In Fig. 1, the anti-backlash gear train is mainly composed of driving gear (1), main gears (2, 3, 4, 5, 6, 7, 8), freewheel gears (2^{′}, 3^{′}, 4^{′}, 5^{′}, 6^{′}, 7^{′}, 8^{′}), torsional spring and bearing. The driving gear is connected to the motor. Following the motor rotation, the main gears are fixed on the shafts, and the freewheel gears are nested on the shafts, which rotate around the shafts. One of the torsional spring butts is fixed on the last stage main gear (8). Another one is fixed on the last stage freewheel gear (8^{′}). A certain preload is applied on the torsional spring to guarantee the main and freewheel gears contact with the positive or negative teeth surface of the driving gear, respectively, so as to eliminate the backlash. In the anti-backlash geared servo system, the elasticity of transmission chain can not be neglected, which makes the machine resonance close to the bandwidth of the gyroscope closed loop. Therefore, the key factors affecting the frequency response characteristics of system need to be analyzed, which are helpful to the design, assembly and application of the anti-backlash gear train.

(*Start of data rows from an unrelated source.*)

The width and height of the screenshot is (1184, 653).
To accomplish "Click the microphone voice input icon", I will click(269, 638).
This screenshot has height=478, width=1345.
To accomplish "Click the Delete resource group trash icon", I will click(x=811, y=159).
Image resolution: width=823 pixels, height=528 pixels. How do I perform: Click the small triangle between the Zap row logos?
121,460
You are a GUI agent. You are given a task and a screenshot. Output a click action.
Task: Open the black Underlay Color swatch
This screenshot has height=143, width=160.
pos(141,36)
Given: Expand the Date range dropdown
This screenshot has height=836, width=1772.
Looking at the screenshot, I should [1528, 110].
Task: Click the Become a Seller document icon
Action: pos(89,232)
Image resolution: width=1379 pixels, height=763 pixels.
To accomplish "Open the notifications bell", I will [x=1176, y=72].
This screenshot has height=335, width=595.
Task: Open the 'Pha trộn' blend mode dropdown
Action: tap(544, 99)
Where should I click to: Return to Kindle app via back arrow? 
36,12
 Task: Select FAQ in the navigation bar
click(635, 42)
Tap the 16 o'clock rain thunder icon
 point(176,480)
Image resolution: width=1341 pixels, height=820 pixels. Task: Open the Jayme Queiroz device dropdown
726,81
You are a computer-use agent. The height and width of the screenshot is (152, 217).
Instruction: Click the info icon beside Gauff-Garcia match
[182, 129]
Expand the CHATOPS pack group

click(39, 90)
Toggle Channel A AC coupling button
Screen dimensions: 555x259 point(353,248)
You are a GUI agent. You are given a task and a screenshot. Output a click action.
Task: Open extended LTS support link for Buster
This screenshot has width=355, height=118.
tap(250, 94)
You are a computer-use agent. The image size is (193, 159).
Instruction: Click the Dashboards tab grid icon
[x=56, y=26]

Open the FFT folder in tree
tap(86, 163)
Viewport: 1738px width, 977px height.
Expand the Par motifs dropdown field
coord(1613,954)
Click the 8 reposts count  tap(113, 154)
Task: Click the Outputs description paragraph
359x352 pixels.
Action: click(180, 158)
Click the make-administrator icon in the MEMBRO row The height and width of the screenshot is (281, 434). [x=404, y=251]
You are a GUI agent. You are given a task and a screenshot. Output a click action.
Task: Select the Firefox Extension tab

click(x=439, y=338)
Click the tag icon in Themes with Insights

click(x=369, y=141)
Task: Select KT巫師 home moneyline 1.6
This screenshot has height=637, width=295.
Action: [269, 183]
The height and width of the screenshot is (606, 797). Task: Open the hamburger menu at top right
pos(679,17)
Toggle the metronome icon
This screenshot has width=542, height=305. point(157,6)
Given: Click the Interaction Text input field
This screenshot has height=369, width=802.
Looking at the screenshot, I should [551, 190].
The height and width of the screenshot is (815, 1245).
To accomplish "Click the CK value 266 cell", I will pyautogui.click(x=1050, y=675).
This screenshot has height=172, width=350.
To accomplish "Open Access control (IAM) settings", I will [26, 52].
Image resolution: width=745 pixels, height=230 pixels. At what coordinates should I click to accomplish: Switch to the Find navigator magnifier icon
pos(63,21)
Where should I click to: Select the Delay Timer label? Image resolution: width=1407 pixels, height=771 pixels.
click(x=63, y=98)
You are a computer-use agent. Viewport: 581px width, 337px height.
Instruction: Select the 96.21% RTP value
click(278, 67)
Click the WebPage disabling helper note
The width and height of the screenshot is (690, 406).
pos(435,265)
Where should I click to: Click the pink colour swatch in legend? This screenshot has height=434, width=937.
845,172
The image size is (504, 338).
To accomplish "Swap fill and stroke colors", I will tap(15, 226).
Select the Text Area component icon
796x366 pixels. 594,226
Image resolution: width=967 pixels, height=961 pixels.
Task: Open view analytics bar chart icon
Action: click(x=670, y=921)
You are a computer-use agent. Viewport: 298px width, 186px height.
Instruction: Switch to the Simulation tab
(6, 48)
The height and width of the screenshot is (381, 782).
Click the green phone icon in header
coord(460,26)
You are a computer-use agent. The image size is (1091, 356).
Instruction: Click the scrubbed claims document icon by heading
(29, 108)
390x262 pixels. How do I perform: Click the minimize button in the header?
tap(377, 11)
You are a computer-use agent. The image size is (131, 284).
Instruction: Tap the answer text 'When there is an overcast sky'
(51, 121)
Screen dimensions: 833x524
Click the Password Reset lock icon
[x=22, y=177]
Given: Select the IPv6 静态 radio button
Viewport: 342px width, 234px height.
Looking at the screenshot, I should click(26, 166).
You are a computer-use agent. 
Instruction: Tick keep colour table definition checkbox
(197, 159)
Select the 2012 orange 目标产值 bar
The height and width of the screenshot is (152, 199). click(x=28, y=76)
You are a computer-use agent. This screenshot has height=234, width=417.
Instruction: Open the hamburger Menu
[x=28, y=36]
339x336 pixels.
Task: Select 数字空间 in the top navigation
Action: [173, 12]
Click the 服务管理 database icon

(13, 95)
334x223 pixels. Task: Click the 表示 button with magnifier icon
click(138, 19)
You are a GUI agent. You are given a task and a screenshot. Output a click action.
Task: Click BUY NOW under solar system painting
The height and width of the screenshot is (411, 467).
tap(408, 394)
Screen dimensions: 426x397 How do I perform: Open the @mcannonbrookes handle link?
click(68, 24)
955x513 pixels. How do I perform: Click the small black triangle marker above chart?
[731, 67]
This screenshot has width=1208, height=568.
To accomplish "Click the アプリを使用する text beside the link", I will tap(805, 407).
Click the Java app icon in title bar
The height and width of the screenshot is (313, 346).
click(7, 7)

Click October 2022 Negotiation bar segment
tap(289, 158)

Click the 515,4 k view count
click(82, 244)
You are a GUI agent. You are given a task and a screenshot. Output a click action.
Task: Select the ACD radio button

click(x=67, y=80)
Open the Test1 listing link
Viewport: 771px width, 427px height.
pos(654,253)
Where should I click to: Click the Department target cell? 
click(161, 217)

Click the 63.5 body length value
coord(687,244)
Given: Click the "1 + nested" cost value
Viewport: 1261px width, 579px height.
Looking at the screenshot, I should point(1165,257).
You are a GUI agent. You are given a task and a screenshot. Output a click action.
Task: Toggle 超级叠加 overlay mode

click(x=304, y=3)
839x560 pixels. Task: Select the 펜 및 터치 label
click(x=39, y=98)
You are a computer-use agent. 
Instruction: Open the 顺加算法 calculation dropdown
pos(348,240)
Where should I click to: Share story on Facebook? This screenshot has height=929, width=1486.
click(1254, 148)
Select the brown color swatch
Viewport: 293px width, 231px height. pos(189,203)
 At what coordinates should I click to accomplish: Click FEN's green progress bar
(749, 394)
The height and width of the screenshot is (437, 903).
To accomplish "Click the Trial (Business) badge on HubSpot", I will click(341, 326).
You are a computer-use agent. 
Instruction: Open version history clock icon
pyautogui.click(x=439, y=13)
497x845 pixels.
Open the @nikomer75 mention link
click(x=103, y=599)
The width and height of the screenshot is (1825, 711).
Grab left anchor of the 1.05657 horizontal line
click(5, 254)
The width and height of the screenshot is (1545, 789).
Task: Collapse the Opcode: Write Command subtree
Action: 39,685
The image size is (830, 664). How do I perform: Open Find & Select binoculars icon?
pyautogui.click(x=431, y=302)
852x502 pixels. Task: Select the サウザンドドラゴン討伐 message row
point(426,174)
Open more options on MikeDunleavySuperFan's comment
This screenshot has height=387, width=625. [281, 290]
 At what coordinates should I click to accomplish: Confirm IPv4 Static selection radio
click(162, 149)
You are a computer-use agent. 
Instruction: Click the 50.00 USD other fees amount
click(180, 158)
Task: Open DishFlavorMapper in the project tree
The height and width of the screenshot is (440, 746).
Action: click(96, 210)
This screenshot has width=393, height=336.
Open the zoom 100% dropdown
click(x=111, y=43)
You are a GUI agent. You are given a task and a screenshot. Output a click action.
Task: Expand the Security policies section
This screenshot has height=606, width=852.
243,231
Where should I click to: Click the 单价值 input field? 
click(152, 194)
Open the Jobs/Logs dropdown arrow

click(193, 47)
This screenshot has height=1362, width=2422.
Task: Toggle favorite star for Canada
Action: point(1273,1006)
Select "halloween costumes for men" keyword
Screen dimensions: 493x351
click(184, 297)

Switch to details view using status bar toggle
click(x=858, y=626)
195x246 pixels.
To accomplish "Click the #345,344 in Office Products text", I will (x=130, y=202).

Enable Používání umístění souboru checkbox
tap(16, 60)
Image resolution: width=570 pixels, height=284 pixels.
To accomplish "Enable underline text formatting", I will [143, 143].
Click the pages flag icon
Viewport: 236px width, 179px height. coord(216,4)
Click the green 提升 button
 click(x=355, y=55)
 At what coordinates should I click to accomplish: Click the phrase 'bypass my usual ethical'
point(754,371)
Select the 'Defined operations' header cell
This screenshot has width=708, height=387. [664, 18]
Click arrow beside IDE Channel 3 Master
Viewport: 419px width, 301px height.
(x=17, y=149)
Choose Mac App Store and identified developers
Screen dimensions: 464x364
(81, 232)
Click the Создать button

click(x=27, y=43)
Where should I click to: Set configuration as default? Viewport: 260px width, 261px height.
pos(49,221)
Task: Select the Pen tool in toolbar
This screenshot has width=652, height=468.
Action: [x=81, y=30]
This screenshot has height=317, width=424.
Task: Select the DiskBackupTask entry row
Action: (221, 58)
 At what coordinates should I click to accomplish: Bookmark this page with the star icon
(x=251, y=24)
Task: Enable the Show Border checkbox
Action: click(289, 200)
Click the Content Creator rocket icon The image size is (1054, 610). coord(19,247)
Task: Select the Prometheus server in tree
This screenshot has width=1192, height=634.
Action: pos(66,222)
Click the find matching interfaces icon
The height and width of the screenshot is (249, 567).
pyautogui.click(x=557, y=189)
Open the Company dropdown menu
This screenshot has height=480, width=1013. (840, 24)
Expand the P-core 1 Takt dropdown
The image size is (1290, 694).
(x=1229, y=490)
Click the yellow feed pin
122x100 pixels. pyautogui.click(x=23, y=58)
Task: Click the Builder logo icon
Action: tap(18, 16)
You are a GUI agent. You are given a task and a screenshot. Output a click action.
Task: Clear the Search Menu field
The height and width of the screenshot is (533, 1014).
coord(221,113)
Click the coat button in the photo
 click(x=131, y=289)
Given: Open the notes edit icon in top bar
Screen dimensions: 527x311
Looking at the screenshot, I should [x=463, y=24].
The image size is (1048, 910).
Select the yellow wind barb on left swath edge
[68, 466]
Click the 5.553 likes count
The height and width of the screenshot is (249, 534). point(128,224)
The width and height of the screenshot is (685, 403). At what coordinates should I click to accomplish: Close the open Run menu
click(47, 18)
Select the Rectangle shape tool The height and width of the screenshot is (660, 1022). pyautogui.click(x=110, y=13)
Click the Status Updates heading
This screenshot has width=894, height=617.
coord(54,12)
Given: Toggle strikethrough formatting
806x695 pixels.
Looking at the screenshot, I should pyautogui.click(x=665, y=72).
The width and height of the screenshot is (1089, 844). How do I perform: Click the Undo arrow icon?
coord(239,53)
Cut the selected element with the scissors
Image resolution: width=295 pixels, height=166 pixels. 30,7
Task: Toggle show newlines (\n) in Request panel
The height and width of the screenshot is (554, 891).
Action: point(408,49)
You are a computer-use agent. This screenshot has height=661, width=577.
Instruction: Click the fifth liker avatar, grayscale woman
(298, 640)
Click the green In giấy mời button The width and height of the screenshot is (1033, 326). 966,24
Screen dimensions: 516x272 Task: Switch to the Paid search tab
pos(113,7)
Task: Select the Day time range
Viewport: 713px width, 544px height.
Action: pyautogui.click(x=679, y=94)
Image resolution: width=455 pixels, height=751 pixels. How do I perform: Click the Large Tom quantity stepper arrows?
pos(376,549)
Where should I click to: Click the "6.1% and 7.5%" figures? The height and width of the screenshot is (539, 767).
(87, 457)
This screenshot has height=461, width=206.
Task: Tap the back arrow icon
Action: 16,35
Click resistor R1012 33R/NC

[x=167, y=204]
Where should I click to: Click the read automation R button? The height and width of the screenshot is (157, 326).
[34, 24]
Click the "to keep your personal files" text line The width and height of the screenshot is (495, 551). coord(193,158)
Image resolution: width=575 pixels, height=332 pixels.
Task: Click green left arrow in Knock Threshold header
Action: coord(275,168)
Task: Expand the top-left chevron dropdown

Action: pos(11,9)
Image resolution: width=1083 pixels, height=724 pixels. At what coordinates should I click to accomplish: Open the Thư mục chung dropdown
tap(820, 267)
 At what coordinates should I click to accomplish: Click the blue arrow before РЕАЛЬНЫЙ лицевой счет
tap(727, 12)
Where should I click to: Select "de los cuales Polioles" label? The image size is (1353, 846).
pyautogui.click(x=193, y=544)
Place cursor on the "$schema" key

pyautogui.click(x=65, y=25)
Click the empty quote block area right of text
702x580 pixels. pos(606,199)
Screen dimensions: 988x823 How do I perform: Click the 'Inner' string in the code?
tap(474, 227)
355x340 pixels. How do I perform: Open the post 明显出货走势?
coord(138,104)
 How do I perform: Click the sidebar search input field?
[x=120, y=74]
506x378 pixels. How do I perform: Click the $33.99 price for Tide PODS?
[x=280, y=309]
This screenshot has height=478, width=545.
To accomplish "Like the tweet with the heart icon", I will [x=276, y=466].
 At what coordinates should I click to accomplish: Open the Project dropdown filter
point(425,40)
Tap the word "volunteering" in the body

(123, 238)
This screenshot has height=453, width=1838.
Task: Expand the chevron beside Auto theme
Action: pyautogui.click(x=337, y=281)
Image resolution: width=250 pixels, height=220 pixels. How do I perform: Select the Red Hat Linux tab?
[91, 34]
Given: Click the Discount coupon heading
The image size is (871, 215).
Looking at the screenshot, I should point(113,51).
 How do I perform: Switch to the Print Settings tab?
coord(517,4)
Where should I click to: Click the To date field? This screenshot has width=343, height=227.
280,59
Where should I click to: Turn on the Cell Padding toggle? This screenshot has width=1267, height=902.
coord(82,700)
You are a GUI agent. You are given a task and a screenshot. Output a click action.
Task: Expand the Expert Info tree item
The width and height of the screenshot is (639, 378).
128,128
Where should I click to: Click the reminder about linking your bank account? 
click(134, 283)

In the multistage anti-backlash gear train, the transmission components can be treated as a single, composite, equivalent torsional spring that interconnects with the motor and load, which is shown in Fig. 2.

Where *J*_{m} is the equivalent moment of inertia on the motor shaft, it mainly contains the moment of inertia of motor rotor, equivalent moment of inertia of each stage main and freewheel gears and shafts (not containing the last stage); *θ*_{m} is the angular displacement of the motor; *T*_{m} is the output torque of the motor, its direction is the left arrow in the figure; *T*_{mf} is the total equivalent friction torque; *T*_{sm} is the torsional torque applied on the motor by the transmission train, *T*_{mf} and *T*_{sm} direction is the arrow in the middle in the figure, which is the reverse direction to the *T*_{m} direction; *T*_{l} is the driving torque of the last stage shaft on the load; its direction is the right arrow in the figure, the same direction with the *T*_{m} direction; *J*_{l} is the equivalent moment of inertia of load; it mainly contains the moment of inertia of the last stage main and freewheel gears, the shaft and the load; *θ*_{l} is the angular displacement of the load; *K*_{a} is the equivalent stiffness of the anti-backlash gear train.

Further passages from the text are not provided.